Every artist hopes for two things: that their work will be appreciated in their lifetime. And that it’ll endure after their death.
That second hope is embarrassing for some artists to admit, but it shouldn’t be: If one of the purposes of art is to communicate — to ask for kinship and to bestow it — it’s only natural to wish for that conversation to continue across ages and eras. But it’s not just the creator who hopes their art might be found; it’s us, the audience, who are looking for it as well.
Which is why we all love rediscoveries so much. How thrilling it is to realize that a supposedly lost work has been available to us all along; how sad it is to realize it had gone unseen, unread, unloved for so long. The reasons for these works’ obscurity are various — some were doomed to the recesses of culture from the start. Some were overlooked because of their creators’ race, or gender or sexuality. Some because they didn’t adhere to prevailing tastes or politics (or because they couldn’t keep pace with changing times). Often, the reason is some combination of factors.
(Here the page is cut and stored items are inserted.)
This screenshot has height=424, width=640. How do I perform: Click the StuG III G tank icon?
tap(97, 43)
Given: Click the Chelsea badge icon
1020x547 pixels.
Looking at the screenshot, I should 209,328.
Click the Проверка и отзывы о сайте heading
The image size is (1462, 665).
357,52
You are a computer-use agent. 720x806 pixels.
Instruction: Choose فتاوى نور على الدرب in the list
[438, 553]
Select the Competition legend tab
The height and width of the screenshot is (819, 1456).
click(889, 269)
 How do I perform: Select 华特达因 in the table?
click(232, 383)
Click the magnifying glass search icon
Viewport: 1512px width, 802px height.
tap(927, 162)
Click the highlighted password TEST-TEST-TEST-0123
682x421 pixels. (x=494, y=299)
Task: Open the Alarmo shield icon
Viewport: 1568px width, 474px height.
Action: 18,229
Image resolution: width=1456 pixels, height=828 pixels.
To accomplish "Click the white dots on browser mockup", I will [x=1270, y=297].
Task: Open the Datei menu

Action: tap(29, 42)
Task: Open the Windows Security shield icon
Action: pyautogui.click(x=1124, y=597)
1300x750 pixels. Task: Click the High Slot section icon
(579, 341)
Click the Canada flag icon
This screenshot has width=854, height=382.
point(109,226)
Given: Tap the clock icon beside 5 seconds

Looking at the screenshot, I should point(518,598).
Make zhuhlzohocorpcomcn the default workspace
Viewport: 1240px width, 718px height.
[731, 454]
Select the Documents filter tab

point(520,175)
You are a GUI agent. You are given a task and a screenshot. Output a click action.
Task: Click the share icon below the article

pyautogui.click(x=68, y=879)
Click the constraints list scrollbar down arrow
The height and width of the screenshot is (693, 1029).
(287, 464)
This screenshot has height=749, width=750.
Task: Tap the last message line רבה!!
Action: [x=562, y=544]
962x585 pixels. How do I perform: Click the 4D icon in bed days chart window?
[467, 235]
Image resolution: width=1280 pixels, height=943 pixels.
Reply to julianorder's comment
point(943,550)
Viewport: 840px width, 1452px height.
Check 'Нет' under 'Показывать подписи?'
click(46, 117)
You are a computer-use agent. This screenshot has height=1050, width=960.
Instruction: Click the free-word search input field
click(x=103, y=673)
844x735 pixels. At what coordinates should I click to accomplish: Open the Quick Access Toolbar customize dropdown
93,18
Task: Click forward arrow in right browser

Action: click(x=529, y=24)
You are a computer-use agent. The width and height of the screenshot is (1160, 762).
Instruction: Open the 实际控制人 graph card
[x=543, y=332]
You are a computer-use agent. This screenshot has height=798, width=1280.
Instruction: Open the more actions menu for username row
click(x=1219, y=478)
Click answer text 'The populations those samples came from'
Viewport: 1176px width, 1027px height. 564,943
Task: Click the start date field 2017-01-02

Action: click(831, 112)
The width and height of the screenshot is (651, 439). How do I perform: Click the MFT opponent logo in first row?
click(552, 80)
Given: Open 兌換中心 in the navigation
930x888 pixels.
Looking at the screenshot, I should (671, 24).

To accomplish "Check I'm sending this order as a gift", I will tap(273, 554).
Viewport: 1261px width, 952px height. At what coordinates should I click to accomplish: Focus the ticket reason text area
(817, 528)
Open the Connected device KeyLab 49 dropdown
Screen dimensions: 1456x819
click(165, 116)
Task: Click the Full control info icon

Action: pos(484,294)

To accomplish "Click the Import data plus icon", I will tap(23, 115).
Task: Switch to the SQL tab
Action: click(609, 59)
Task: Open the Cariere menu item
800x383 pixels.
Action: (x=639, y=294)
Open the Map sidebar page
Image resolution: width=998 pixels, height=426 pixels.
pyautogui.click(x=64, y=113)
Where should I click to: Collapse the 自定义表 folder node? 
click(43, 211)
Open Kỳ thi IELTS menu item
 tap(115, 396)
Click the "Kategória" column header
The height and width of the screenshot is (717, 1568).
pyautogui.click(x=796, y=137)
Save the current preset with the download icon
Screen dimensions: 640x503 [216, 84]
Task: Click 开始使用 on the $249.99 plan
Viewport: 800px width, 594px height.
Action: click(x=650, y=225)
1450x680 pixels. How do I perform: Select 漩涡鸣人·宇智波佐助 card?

A rediscovery is a reminder that all art needs to be relevant is an audience — not a big one, necessarily, but a passionate one. In his story, the English professor and T writer at large Adam Bradley suggests a new way of framing essential Black American literature, delivering a list of works of poetry, drama and fiction that were long ignored by various artistic gatekeepers — both Black and white — for their complicated, unlikable protagonists; populist themes; formal inventiveness; or simply for being hard to categorize (and hence canonize) in the first place. Much of the art here was ahead of somebody’s time. And the new canon he posits is, he argues, a reflection of how cultural gatekeeping, and tastemaking, has changed, too. It’s now driven by those who always led the way — scholars and critics and publishers and other writers — but also by influencers and podcasters and social media users. “Operating outside of academia, these groups are making the canon less prescriptive and more descriptive,” he writes, “a dynamic record of what people are actually reading and enjoying now.”
One of life’s great searches is for a work of art we feel is made for us and us alone; finding such a work can be nothing short of an ecstatic experience. Knowing that it was out there for so many years makes us wonder what else is left for us to unearth. To discover art is to discover ourselves — which is also why the search never truly ends.